**Your assignment**. The required output is the exact run of lines below that opens at the line with "Circuits privés en Mongolie (240, 2123)" and closes at the line with "Adultes : (230, 412)".
▶
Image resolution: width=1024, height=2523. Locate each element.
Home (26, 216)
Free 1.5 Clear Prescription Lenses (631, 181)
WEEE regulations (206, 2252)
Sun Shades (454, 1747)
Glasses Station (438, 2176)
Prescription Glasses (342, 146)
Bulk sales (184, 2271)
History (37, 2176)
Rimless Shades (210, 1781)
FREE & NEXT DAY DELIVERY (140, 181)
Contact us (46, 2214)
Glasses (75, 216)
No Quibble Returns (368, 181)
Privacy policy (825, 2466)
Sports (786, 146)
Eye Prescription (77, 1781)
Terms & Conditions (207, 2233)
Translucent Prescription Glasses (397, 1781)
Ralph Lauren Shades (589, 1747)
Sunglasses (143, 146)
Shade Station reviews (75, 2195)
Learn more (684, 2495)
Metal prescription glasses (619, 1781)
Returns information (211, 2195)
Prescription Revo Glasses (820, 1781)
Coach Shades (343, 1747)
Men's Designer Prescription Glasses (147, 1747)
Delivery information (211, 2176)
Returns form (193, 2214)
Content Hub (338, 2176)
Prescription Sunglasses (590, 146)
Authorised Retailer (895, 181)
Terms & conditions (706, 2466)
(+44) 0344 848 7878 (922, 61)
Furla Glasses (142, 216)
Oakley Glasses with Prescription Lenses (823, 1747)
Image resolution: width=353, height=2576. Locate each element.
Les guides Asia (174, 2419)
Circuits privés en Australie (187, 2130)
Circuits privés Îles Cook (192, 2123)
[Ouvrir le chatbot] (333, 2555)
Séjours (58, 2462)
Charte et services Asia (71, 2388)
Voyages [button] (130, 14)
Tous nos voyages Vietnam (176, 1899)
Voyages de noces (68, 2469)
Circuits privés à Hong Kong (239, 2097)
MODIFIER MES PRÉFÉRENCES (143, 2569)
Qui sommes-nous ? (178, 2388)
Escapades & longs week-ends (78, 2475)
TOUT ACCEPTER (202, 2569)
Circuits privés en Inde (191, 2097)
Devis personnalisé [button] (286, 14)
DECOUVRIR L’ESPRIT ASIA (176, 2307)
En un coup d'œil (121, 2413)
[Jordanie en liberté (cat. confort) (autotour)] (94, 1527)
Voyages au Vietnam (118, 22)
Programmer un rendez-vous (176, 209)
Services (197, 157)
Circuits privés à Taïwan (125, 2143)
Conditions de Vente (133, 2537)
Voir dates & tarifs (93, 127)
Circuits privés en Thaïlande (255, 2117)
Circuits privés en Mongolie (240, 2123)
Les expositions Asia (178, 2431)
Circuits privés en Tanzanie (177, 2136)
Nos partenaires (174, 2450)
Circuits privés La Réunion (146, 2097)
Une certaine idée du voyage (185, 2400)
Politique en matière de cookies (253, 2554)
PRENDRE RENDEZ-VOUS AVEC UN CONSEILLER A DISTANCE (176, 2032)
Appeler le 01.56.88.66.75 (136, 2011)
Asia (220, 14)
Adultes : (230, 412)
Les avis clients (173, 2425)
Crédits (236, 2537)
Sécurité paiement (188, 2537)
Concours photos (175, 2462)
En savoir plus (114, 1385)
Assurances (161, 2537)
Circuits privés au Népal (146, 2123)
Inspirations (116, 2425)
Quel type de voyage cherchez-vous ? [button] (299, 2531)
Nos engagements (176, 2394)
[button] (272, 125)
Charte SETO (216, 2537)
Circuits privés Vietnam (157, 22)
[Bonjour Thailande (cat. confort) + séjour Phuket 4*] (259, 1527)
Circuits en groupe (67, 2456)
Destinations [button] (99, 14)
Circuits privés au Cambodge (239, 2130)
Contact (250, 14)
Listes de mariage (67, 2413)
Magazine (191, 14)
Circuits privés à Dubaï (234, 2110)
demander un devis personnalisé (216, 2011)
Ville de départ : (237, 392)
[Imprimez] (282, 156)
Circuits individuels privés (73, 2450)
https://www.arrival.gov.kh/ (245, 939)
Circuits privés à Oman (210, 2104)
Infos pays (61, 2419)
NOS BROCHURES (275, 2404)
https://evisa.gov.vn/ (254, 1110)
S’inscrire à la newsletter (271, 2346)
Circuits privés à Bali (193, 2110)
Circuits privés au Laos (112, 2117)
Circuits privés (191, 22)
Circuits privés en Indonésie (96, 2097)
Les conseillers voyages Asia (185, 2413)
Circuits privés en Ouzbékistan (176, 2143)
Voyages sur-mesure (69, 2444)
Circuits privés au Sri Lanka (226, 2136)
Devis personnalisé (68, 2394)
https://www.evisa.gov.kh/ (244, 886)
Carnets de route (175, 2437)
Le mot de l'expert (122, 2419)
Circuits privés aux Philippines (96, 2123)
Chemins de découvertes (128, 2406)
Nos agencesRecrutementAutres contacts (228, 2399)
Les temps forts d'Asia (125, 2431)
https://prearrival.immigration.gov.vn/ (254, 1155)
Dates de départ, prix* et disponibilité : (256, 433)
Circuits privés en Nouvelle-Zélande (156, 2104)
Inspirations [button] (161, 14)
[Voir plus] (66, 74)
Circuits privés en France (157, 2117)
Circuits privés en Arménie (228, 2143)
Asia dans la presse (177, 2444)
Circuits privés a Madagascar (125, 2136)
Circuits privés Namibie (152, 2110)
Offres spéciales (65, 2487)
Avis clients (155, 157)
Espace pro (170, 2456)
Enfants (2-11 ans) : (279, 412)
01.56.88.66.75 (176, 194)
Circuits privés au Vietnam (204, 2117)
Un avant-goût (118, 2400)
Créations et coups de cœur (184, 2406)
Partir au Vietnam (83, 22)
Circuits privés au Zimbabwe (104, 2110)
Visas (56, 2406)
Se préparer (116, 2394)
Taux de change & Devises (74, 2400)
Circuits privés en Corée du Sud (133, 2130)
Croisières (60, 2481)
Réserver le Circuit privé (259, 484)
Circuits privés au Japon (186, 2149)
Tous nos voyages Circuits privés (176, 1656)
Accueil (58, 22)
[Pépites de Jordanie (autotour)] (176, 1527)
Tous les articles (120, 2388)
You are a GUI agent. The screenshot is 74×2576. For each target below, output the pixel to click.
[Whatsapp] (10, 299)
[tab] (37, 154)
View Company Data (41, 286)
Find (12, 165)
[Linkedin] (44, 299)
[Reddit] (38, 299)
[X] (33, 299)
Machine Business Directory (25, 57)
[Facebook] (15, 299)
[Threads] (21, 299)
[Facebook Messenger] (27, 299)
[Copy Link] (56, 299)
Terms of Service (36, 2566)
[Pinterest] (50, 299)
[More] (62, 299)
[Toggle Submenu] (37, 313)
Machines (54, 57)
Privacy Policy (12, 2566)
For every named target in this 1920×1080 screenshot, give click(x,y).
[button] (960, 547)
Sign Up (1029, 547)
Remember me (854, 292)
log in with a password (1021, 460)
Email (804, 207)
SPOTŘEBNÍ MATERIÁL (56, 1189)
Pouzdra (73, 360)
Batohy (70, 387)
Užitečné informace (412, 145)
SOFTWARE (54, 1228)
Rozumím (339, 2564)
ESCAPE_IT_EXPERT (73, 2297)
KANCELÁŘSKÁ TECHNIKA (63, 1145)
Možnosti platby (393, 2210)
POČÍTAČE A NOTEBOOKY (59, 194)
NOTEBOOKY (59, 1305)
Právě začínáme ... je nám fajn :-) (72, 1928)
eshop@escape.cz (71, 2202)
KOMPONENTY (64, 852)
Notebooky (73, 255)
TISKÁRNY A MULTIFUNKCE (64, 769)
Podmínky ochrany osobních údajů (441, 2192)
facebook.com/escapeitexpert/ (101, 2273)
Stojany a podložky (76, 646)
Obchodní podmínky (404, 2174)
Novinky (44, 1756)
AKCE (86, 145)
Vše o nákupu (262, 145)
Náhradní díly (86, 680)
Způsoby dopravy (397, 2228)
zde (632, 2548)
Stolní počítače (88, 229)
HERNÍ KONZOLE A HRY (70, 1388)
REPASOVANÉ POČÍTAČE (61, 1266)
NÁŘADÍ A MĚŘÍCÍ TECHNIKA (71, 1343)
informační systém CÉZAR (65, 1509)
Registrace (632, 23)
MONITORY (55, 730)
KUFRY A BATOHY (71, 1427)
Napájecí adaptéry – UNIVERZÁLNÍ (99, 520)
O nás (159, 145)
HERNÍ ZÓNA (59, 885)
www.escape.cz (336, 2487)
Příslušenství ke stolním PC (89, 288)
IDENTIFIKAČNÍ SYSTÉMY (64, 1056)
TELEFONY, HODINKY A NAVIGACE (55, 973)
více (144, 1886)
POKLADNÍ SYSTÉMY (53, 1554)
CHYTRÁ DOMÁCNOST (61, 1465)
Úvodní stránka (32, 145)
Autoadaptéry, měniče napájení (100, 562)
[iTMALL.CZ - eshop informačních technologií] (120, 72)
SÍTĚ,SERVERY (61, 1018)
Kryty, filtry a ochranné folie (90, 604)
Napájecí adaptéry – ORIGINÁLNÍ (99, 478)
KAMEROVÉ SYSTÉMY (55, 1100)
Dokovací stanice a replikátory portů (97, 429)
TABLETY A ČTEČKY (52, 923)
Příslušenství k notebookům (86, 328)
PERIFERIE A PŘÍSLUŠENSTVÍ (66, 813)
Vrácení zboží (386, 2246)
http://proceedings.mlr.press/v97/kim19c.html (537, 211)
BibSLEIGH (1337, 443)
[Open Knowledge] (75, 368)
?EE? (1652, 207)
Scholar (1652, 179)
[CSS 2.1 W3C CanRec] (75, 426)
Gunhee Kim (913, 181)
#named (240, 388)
◀
**Written solution**.
Circuits privés en Mongolie (240, 2123)
Les expositions Asia (178, 2431)
Circuits privés en Tanzanie (177, 2136)
Nos partenaires (174, 2450)
Circuits privés La Réunion (146, 2097)
Une certaine idée du voyage (185, 2400)
Politique en matière de cookies (253, 2554)
PRENDRE RENDEZ-VOUS AVEC UN CONSEILLER A DISTANCE (176, 2032)
Appeler le 01.56.88.66.75 (136, 2011)
Asia (220, 14)
Adultes : (230, 412)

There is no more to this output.